_Given exercise_
Reproduce every one of the rows below word for word, leaving out the pictures.

[Element and text location data]
— start —

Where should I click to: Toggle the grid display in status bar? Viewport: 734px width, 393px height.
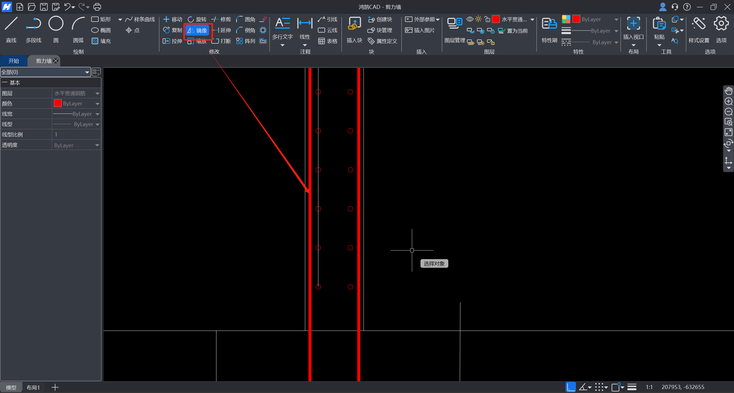point(599,387)
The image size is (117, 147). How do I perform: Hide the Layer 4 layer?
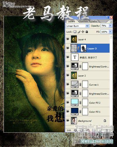[68, 39]
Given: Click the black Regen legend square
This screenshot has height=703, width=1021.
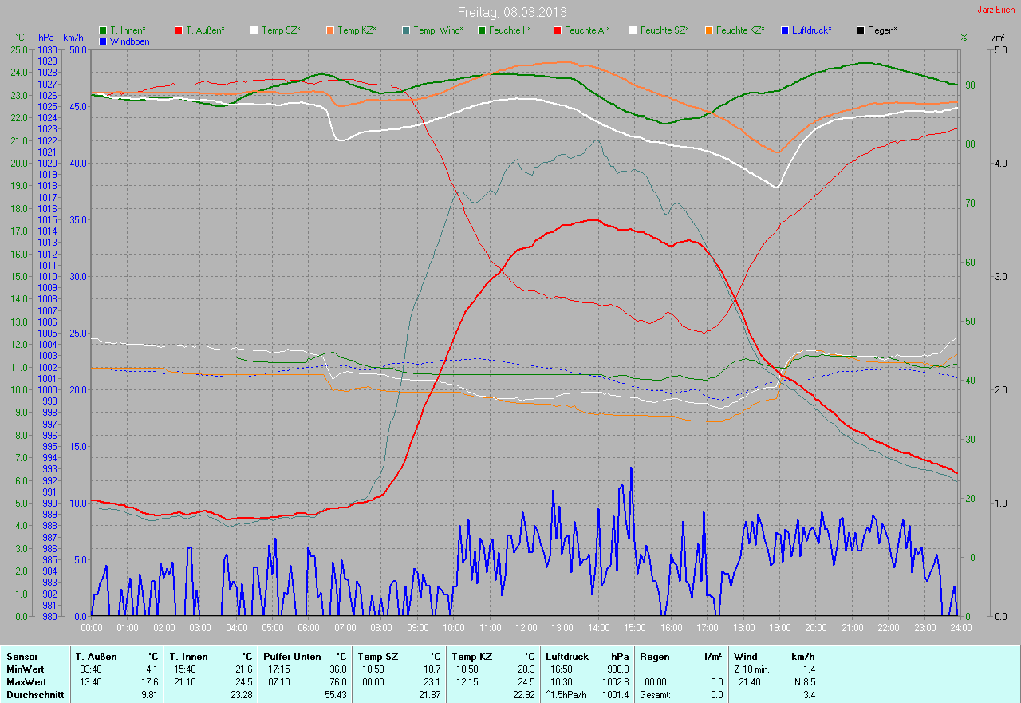Looking at the screenshot, I should (x=861, y=30).
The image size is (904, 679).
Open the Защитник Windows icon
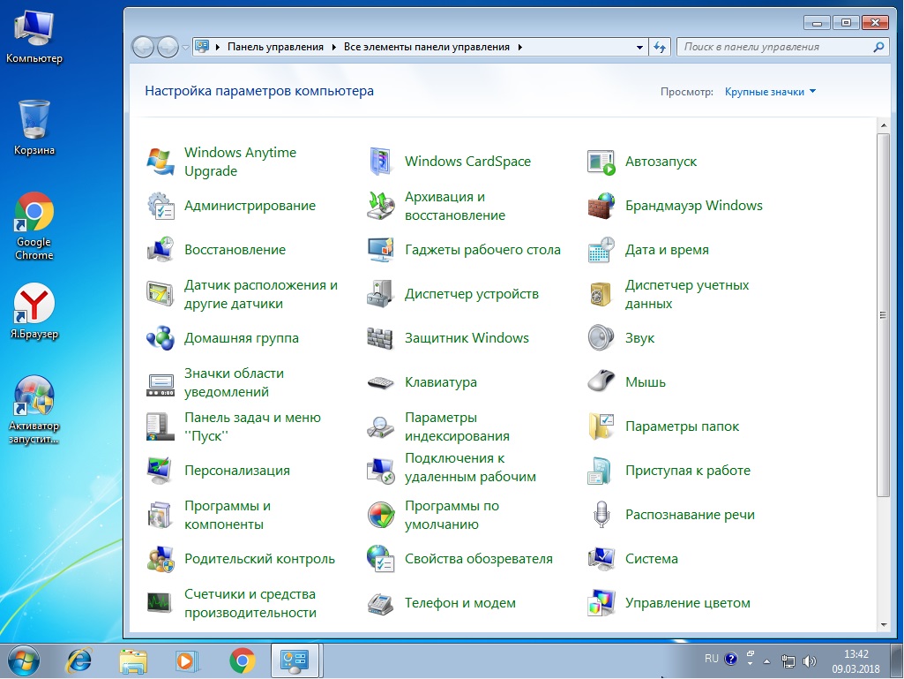380,338
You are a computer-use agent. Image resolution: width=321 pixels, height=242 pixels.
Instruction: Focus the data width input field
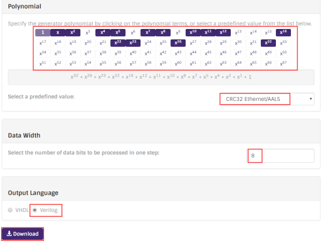(x=280, y=156)
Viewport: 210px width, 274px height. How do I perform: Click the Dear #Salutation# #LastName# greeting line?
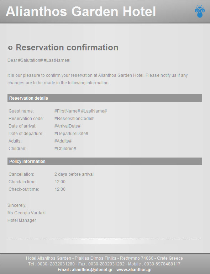39,60
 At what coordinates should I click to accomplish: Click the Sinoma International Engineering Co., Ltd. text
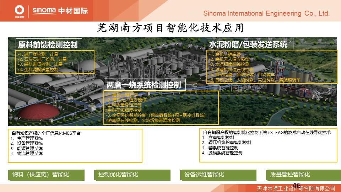coord(266,14)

— end —

_Expected answer_
Where should I click to: Toggle the grid display in status bar? Viewport: 734px width, 393px height.
point(599,387)
The image size is (117, 147). How do I perform: Hide the Layer 4 layer?
[68, 39]
Given: Click the black Regen legend square
This screenshot has height=703, width=1021.
Looking at the screenshot, I should (x=861, y=30).
The image size is (904, 679).
Open the Защитник Windows icon
380,338
You are a computer-use agent. Image resolution: width=321 pixels, height=242 pixels.
Instruction: Focus the data width input field
(x=280, y=156)
Viewport: 210px width, 274px height. How do I perform: Click the Dear #Salutation# #LastName# greeting line?
39,60
 At what coordinates should I click to accomplish: Click the Sinoma International Engineering Co., Ltd. text
coord(266,14)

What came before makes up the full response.